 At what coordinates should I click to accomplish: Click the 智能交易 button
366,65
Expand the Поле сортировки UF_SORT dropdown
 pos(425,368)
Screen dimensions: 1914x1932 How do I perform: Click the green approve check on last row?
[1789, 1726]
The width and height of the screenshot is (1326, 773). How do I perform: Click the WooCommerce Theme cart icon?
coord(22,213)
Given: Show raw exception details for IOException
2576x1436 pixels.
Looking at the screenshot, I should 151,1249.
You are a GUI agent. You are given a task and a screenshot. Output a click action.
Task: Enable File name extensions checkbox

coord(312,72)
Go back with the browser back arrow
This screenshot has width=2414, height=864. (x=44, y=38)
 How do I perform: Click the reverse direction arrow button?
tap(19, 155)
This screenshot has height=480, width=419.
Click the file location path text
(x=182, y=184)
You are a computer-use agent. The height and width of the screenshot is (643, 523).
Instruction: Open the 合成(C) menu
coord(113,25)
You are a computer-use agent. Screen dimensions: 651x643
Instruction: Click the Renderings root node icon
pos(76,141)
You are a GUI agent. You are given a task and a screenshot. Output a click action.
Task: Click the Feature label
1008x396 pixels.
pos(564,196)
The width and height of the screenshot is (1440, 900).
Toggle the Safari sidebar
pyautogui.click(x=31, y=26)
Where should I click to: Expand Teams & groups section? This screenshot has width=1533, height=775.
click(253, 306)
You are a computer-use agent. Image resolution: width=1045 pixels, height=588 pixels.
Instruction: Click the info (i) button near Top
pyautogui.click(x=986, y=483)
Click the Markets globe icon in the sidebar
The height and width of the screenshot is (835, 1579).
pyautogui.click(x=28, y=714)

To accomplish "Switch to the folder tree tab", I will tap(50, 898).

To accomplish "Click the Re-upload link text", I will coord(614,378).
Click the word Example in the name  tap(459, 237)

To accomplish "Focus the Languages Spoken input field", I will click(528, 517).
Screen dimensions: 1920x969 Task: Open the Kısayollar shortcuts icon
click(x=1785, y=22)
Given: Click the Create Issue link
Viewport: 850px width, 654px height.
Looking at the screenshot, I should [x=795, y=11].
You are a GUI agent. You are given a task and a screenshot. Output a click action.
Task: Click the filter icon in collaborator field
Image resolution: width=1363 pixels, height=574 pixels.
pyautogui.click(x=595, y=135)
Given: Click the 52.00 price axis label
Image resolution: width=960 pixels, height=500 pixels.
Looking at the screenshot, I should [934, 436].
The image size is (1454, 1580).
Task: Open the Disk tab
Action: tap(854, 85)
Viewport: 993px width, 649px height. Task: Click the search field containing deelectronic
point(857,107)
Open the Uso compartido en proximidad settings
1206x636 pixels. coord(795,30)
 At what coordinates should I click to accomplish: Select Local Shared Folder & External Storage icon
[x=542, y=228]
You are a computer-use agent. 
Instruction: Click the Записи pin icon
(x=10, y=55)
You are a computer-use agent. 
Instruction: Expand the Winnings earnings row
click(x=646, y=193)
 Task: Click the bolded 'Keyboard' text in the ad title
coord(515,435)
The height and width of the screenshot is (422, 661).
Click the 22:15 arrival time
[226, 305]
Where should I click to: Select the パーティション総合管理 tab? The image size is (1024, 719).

--

§ **Required work**
Every entry above should be returned exactly as written.

§ **Answer space**
 At what coordinates should I click to accomplish: Click the 智能交易 button
366,65
Expand the Поле сортировки UF_SORT dropdown
 pos(425,368)
Screen dimensions: 1914x1932 How do I perform: Click the green approve check on last row?
[1789, 1726]
The width and height of the screenshot is (1326, 773). How do I perform: Click the WooCommerce Theme cart icon?
coord(22,213)
Given: Show raw exception details for IOException
2576x1436 pixels.
Looking at the screenshot, I should 151,1249.
You are a GUI agent. You are given a task and a screenshot. Output a click action.
Task: Enable File name extensions checkbox

coord(312,72)
Go back with the browser back arrow
This screenshot has width=2414, height=864. (x=44, y=38)
 How do I perform: Click the reverse direction arrow button?
tap(19, 155)
This screenshot has height=480, width=419.
Click the file location path text
(x=182, y=184)
You are a computer-use agent. The height and width of the screenshot is (643, 523).
Instruction: Open the 合成(C) menu
coord(113,25)
You are a computer-use agent. Screen dimensions: 651x643
Instruction: Click the Renderings root node icon
pos(76,141)
You are a GUI agent. You are given a task and a screenshot. Output a click action.
Task: Click the Feature label
1008x396 pixels.
pos(564,196)
The width and height of the screenshot is (1440, 900).
Toggle the Safari sidebar
pyautogui.click(x=31, y=26)
Where should I click to: Expand Teams & groups section? This screenshot has width=1533, height=775.
click(253, 306)
You are a computer-use agent. Image resolution: width=1045 pixels, height=588 pixels.
Instruction: Click the info (i) button near Top
pyautogui.click(x=986, y=483)
Click the Markets globe icon in the sidebar
The height and width of the screenshot is (835, 1579).
pyautogui.click(x=28, y=714)

To accomplish "Switch to the folder tree tab", I will tap(50, 898).

To accomplish "Click the Re-upload link text", I will coord(614,378).
Click the word Example in the name  tap(459, 237)

To accomplish "Focus the Languages Spoken input field", I will click(528, 517).
Screen dimensions: 1920x969 Task: Open the Kısayollar shortcuts icon
click(x=1785, y=22)
Given: Click the Create Issue link
Viewport: 850px width, 654px height.
Looking at the screenshot, I should [x=795, y=11].
You are a GUI agent. You are given a task and a screenshot. Output a click action.
Task: Click the filter icon in collaborator field
Image resolution: width=1363 pixels, height=574 pixels.
pyautogui.click(x=595, y=135)
Given: Click the 52.00 price axis label
Image resolution: width=960 pixels, height=500 pixels.
Looking at the screenshot, I should [934, 436].
The image size is (1454, 1580).
Task: Open the Disk tab
Action: tap(854, 85)
Viewport: 993px width, 649px height. Task: Click the search field containing deelectronic
point(857,107)
Open the Uso compartido en proximidad settings
1206x636 pixels. coord(795,30)
 At what coordinates should I click to accomplish: Select Local Shared Folder & External Storage icon
[x=542, y=228]
You are a computer-use agent. 
Instruction: Click the Записи pin icon
(x=10, y=55)
You are a computer-use agent. 
Instruction: Expand the Winnings earnings row
click(x=646, y=193)
 Task: Click the bolded 'Keyboard' text in the ad title
coord(515,435)
The height and width of the screenshot is (422, 661).
Click the 22:15 arrival time
[226, 305]
Where should I click to: Select the パーティション総合管理 tab? The image size is (1024, 719).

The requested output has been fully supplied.